Et si c’était l’agression de trop, la goutte d’eau qui fait déborder le vase ? La fin des haricots pour ces chargeurs illégaux dans les gares routières de Côte d’Ivoire, plus connus sous le pseudonyme de « Gnambros » ? Le meurtre du Maréchal des logis (MDL) Anderson Sony Tiecou, fin août dernier à la gare « Lavage » de Yopougon, a semble-t-il sonné le glas. Venu mettre fin à une bagarre, le sous-officier a été poignardé avant d’être abattu avec sa propre arme. Les agresseurs ont pris leurs jambes à leur cou mais ont été arrêtés quelques jours plus tard par la police. Les choses sont donc allées trop loin cette fois-ci. Si jusque-là les autorités avaient fermé les yeux sur les dérives auxquelles s’adonnaient ces « gnambros » (agressions, consommation de drogue) et surtout sur la prime de chargement qu’ils exigent des chauffeurs de gbakas et de wôrô-wôrôs (véhicules de transport en commun), elles ont décidé que la récréation était terminée. Du moins, pour tous ceux qui exercent à Yopougon. Depuis début septembre, la traque lancée contre eux dans ce quartier a abouti à l’arrestation de plus de 300 individus. Auparavant, les autorités avaient démontré lors d’une réunion à la préfecture d’Abidjan qu’il était temps de traiter la question à la racine. D’importantes personnalités ont pris part à cette rencontre : le préfet d’Abidjan Vincent Toh Bi, les maires d’Adjamé, Farik Soumahoro, de Yopougon, Gilbert Kafana Koné, de Bingerville, Issouf  Doumbia, et des représentants des autres mairies du District d’Abidjan. Ils avaient à leurs côtés des représentants de la gendarmerie, de la police et des ministères des Transports, de la Construction, du Logement et de l’Urbanisme. Objectif pour ces illustres acteurs: généraliser la mesure d’interdiction de l’activité des chargeurs illégaux dans toutes les communes du District d’Abidjan. Pour le préfet d’Abidjan, tout comme pour les maires présents, les « gnambros » encaissent de façon irrégulière de l’argent sur la voie publique. Une situation qui doit cesser dare-dare. Mais, passés les débuts plutôt encourageants de la traque, il faut dire que l’engouement est quelque peu retombé. À Yopougon, ceux qui avaient été chassés manu militari reviennent progressivement sur les voies, parfois avec la complicité des chauffeurs. Avant Yopougon, le maire de Koumassi avait également décidé d’interdire cette activité dans sa commune.
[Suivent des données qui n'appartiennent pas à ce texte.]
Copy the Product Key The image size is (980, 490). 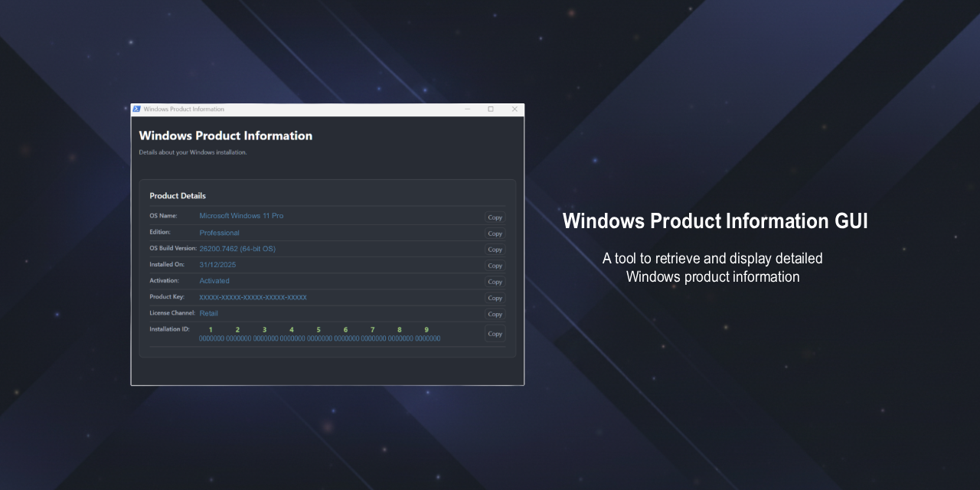click(494, 298)
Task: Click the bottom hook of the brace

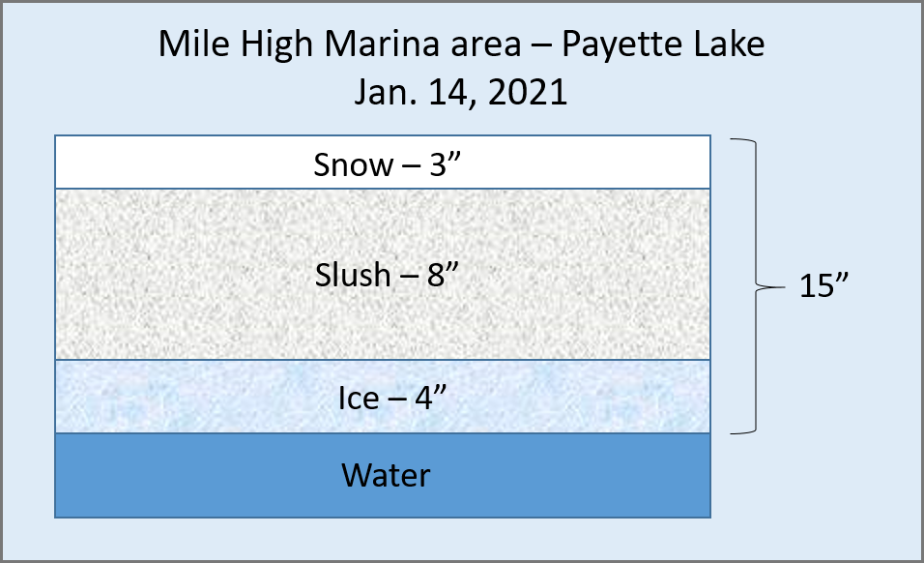Action: pyautogui.click(x=741, y=432)
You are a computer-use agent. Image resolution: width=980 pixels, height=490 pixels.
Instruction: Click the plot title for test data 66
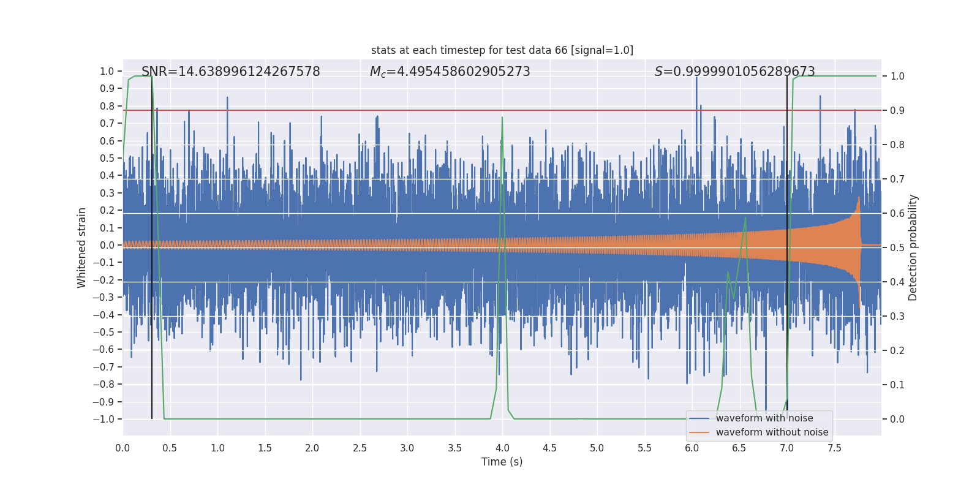(502, 50)
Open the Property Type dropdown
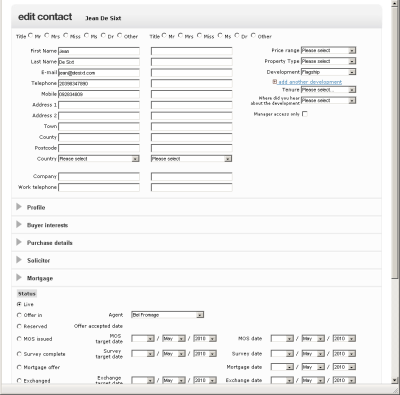 [328, 61]
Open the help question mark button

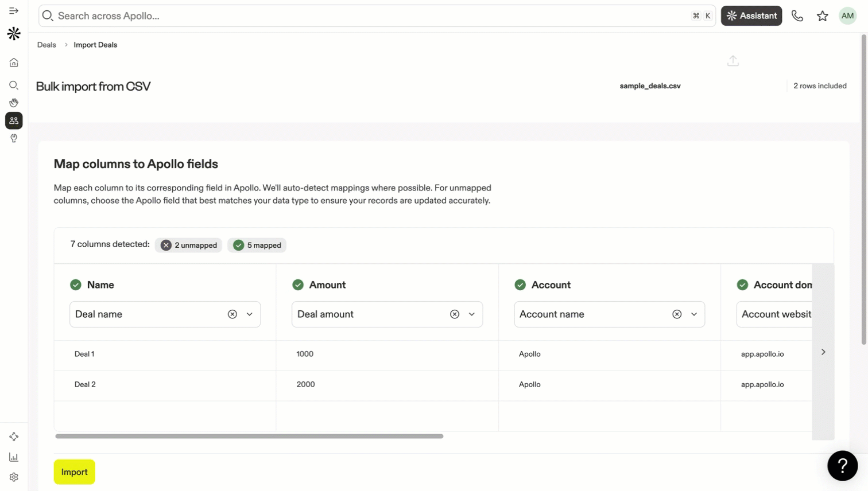[842, 466]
La traque À ces deux communes veut s’ajouter Cocody, le quartier huppé de la capitale. En 2016 déjà, le maire était parvenu à faire disparaître ces individus mal aimés. Mais ils sont revenus un an après. Ce qui faire dire aux acteurs du transport qu’il y a lieu de prendre des mesures plus drastiques. « Ce sont des individus qui viennent de façon illégale dans les gares routières pour rançonner les braves chauffeurs. Pour chaque chargement, chacun doit payer de 300 à 1 000 francs CFA. Imaginez le nombre de wôrô-wôrôs et de gbakas qui existent et le nombre de chargements qu’ils font dans la journée. Au nom de quoi font-ils cela ? », s’indigne Adama Touré, Président de la Coordination nationale des gares routières de Côte d’Ivoire (CNGR-CI). Pour lui, il faut battre le fer pendant qu’il est chaud. Il y a longtemps, selon lui, que ce phénomène mine le milieu du transport. « Le phénomène a vu le jour dans les années 90, avec le retrait partiel de la Sotra du transport public et l’avènement des gbakas et wôrô-wôrôs. Mais c’est au début de l’année 2000 que ces chargeurs illégaux ont explosé. Nous avons à maintes reprises dénoncé leurs actions, mais cela n’a pas abouti. Ils prétendent assurer notre sécurité dans les gares et, au nom de cela, ils nous obligent à prendre des tickets, comme la mairie, et prélèvent des sommes sur nos chargements. Ce n’est pas normal », ajoute le président de la CNGR-CI. C’est le bon moment d’après lui pour faire disparaître cette race de racketteurs, qui devrait appartenir au passé. « Chaque fois qu’il y a eu une traque contre les gnambros, il a fallu attendre qu’ils agressent quelqu’un. Nous pensons que c’est le moment de les interdire partout et non dans seulement quelques communes. Il faut pour cela que les maires s’y mettent », poursuit Adama Touré. Mieux, pour Ibrahim Diaby, Président du syndicat des chauffeurs des taxis intercommunaux de Côte d’Ivoire, il faut prendre une décision d’envergure nationale.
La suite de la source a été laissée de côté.